> **ACTIVITY**
The range runs from the line containing "You are a computer-use" through the last line of the material below; retype it exactly, leaving out the pictures.

> **MATERIAL SHOWN**

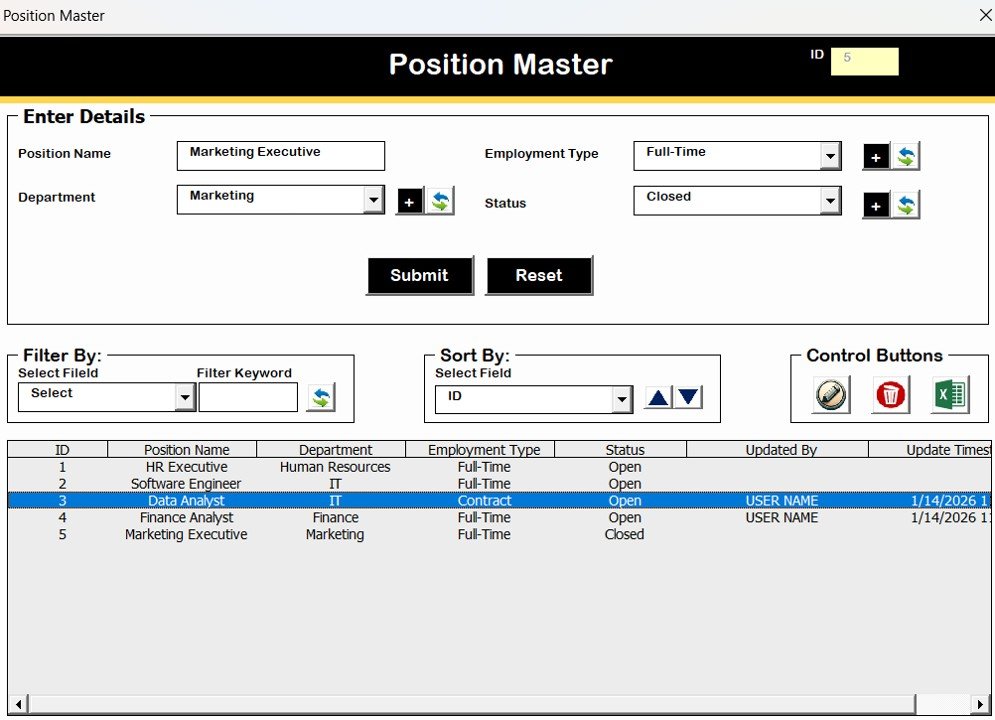Open the Department dropdown
Screen dimensions: 995x720
376,199
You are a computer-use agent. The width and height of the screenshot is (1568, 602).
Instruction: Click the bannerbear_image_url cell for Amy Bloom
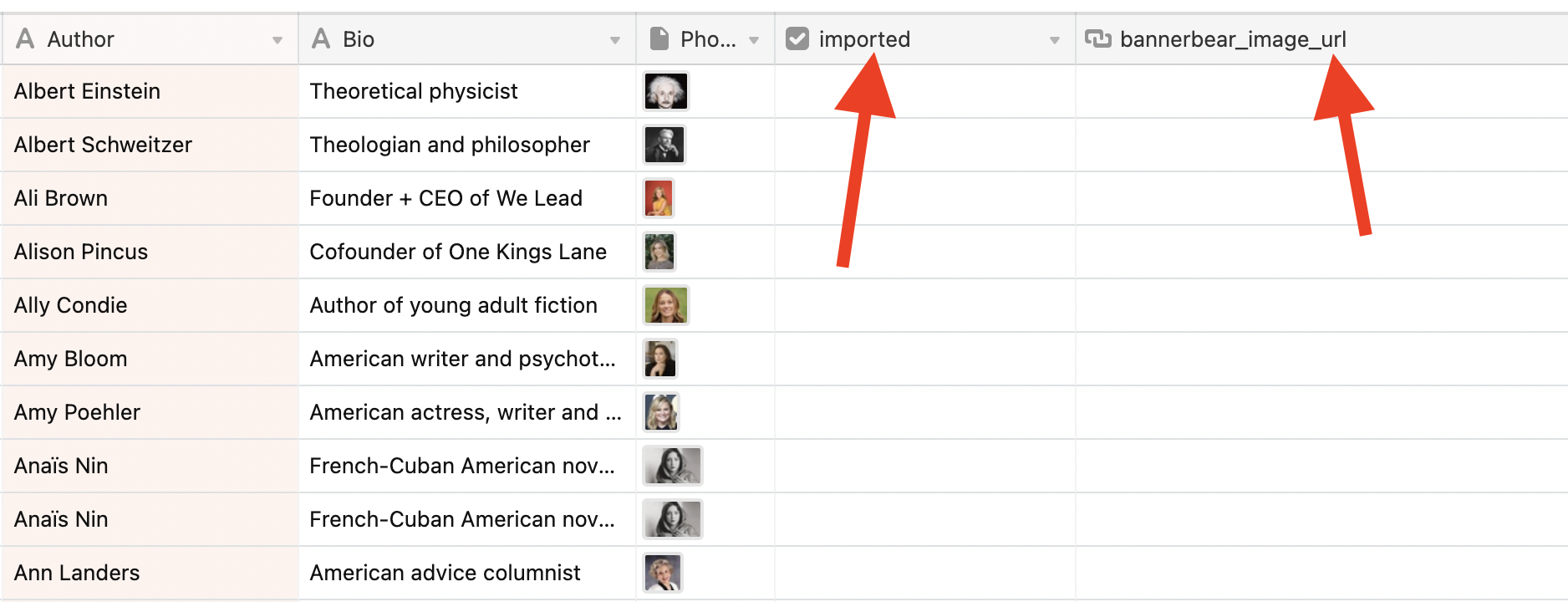tap(1321, 359)
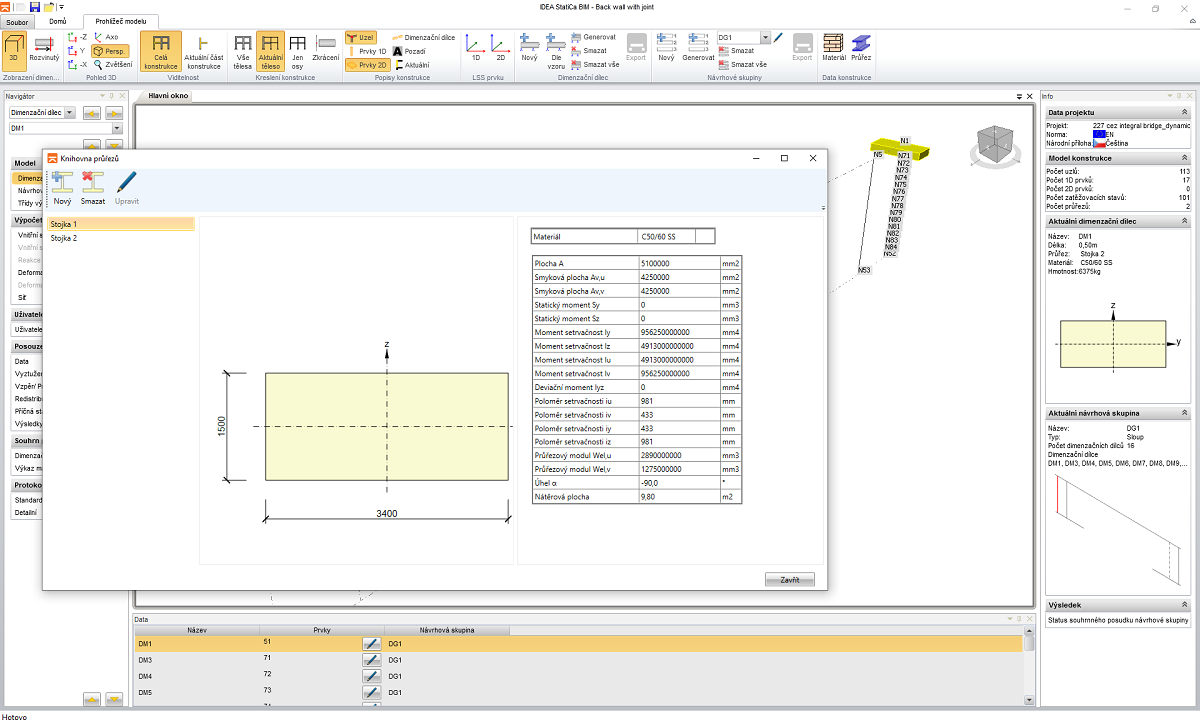The height and width of the screenshot is (725, 1200).
Task: Expand the DM1 combo box in the navigator
Action: click(117, 128)
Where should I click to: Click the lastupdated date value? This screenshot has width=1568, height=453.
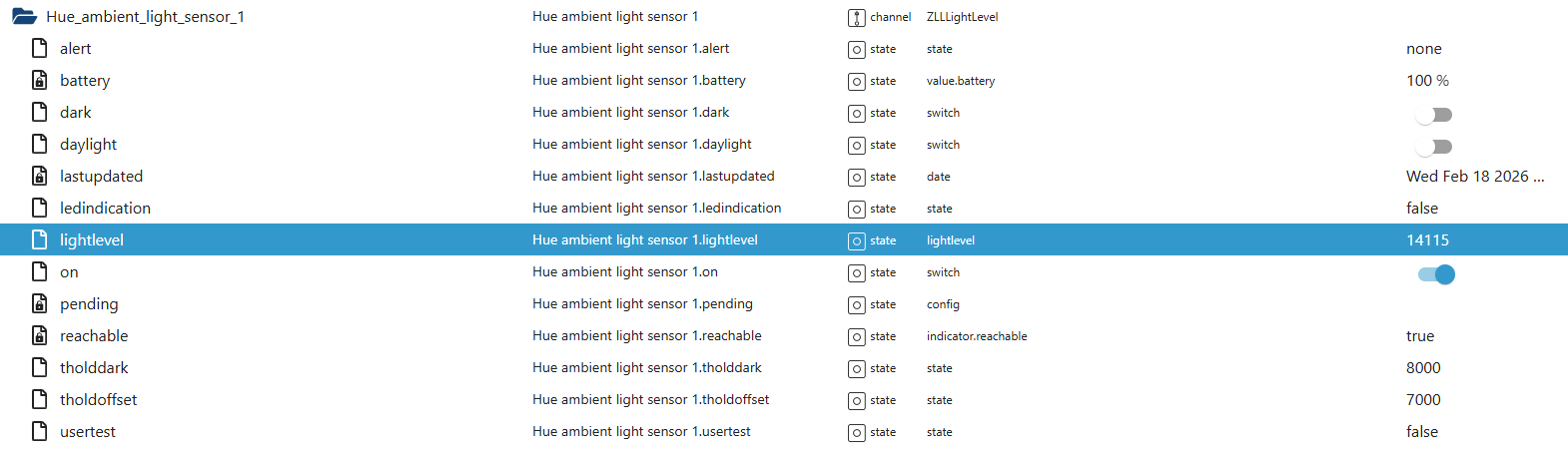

> **TASK RESULT**
You are a computer-use agent. The width and height of the screenshot is (1568, 602).
Instruction: Click the bannerbear_image_url cell for Amy Bloom
tap(1321, 359)
The height and width of the screenshot is (725, 1200).
Task: Expand the DM1 combo box in the navigator
Action: click(117, 128)
Where should I click to: Click the lastupdated date value? This screenshot has width=1568, height=453.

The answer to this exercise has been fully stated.